The multimachine is an all-purpose open source machine tool that can be built inexpensively by a semi-skilled mechanic with common hand tools, from discarded car and truck parts, using only commonly available hand tools and no electricity. Its size can range from being small enough to fit in a closet to one hundred times that size. The multimachine can accurately perform all the functions of an entire machine shop by itself.

The multimachine was first developed as a personal project by Pat Delaney, then grew into an open source project organized via a Yahoo! group. The 2,600 member support group that has grown up around its creation is made up of engineers, machinists, and experimenters who have proven that the machine works. As an open-source machine tool that can be built cheaply on-site, the Multimachine could have many uses in developing countries. The multimachine group is currently focused on the humanitarian aspects of the multimachine, and on promulgating the concept of the multimachine as a means to create jobs and economic growth in developing countries.

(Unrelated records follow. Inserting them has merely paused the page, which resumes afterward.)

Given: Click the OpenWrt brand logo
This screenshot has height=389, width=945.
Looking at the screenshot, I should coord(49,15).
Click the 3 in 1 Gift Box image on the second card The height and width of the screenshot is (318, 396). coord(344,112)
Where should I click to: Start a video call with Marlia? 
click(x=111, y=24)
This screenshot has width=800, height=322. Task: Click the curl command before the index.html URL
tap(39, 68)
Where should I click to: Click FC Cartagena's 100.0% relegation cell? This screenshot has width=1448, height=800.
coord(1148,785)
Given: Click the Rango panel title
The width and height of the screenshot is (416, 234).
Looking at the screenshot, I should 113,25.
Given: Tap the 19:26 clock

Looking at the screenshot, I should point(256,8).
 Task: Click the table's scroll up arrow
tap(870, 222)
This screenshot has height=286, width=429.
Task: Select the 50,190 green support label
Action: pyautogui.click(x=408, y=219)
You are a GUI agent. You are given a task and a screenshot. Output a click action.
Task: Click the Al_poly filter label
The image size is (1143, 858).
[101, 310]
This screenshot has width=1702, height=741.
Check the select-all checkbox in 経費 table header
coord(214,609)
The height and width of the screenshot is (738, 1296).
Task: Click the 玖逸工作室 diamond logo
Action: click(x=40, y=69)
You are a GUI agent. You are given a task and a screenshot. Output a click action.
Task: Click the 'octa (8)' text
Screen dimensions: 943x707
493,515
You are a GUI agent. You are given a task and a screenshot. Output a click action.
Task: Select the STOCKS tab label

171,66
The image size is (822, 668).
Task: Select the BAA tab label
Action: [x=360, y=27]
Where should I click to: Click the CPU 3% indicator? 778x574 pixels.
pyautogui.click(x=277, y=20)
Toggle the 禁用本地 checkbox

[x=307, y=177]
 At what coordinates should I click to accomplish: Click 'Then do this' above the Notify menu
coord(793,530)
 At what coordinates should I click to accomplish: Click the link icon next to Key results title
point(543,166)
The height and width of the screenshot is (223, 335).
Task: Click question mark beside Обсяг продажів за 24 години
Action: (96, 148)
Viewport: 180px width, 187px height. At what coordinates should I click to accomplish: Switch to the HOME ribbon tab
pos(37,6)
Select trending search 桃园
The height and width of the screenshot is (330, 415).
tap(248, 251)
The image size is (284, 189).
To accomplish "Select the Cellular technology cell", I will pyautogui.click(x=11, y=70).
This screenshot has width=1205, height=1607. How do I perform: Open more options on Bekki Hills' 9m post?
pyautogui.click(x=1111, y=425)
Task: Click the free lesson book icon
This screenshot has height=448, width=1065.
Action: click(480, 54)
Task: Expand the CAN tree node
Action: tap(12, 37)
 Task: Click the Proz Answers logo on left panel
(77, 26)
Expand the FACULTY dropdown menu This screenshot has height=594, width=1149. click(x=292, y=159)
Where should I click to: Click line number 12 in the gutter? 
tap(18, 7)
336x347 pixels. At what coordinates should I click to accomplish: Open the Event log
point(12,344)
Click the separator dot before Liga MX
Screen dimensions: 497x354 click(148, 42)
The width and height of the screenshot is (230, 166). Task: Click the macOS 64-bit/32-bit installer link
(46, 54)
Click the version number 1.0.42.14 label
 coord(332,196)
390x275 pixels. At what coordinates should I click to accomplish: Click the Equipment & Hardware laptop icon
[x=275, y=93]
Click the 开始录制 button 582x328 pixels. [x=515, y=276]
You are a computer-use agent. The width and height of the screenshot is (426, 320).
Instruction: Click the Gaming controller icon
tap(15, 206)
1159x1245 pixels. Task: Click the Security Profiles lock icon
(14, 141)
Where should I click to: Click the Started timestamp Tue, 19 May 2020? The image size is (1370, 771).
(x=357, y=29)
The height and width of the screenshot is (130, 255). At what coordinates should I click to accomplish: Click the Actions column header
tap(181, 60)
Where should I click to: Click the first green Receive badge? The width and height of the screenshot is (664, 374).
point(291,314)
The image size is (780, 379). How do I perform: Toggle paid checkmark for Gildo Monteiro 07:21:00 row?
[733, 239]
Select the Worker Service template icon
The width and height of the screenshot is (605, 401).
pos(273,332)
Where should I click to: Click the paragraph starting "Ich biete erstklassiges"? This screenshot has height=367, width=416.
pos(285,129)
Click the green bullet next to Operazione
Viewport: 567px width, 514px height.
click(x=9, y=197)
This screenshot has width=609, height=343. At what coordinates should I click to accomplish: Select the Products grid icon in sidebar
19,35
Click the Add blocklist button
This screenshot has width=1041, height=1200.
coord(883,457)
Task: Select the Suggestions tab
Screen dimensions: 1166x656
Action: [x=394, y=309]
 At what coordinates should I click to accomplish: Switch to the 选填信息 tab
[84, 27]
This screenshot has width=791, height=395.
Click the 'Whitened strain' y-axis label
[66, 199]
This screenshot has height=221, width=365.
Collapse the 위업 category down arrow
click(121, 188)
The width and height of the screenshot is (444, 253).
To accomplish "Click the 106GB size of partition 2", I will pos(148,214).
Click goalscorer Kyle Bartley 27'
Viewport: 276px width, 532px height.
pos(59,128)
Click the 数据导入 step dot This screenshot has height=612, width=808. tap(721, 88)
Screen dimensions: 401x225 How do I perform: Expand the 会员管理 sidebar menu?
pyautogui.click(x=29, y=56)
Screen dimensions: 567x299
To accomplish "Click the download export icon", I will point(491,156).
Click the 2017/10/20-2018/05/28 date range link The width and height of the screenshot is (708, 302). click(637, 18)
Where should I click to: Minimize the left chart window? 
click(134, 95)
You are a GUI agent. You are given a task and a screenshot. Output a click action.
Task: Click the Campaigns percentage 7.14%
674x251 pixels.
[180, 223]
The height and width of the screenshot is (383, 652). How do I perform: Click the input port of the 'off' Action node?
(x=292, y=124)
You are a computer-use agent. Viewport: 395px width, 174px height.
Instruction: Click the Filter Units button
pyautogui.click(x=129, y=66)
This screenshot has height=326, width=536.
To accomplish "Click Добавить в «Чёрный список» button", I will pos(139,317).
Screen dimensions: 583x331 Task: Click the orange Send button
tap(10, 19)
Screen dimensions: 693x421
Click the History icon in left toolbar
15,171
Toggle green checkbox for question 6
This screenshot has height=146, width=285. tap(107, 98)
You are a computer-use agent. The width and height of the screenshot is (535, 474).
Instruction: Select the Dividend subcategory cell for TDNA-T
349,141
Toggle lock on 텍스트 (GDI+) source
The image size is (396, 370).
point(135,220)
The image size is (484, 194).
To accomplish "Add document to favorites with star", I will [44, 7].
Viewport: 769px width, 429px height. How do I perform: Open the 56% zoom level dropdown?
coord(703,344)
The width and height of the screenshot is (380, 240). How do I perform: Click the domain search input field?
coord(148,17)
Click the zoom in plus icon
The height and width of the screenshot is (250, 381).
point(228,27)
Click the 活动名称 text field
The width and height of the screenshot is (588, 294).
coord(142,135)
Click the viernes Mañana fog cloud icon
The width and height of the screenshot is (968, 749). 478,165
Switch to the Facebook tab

The multimachine first became known to a wider audience as the result of the 2006 Open Source Gift Guide article on the Make magazine website, in which the multimachine was mentioned under the caption "Multimachine - Open Source machine tool".

Uses
As a general-purpose machine tool that includes the functions of a milling machine, drill press, and lathe, the multimachine can be used for many projects important for humanitarian and economic development in developing countries:

 Agriculture: Building and repairing irrigation pumps and farm implements
 Water supplies: Making and repairing water pumps and water-well drilling rigs.
 Food supplies: Building steel-rolling-and-bending machines for making fuel efficient cook stoves and other cooking equipment
 Transportation: Anything from making cart axles to rebuilding vehicle clutch, brake, and other parts.
 Education: Building simple pipe-and-bar-bending machines to make school furniture, providing "hands on" training on student-built multimachines that they take with them when they leave school.
 Job creation: A group of specialized but easily built multimachines can be combined to form a small, very low cost, metal working factory which could also serve as a trade school. Students could be taught a single skill on a specialized machine and be paid as a worker while learning other skills that they could take elsewhere.

Accuracy 
The design goals of the multimachine were to create an easily  built machine tool, made from "junk," that is nonetheless all-purpose and accurate enough for production work. It has been reported to be able to make cuts within a tenth (one ten-thousandth of an inch), which means that in at least some setups it can equal commercial machine tool accuracy.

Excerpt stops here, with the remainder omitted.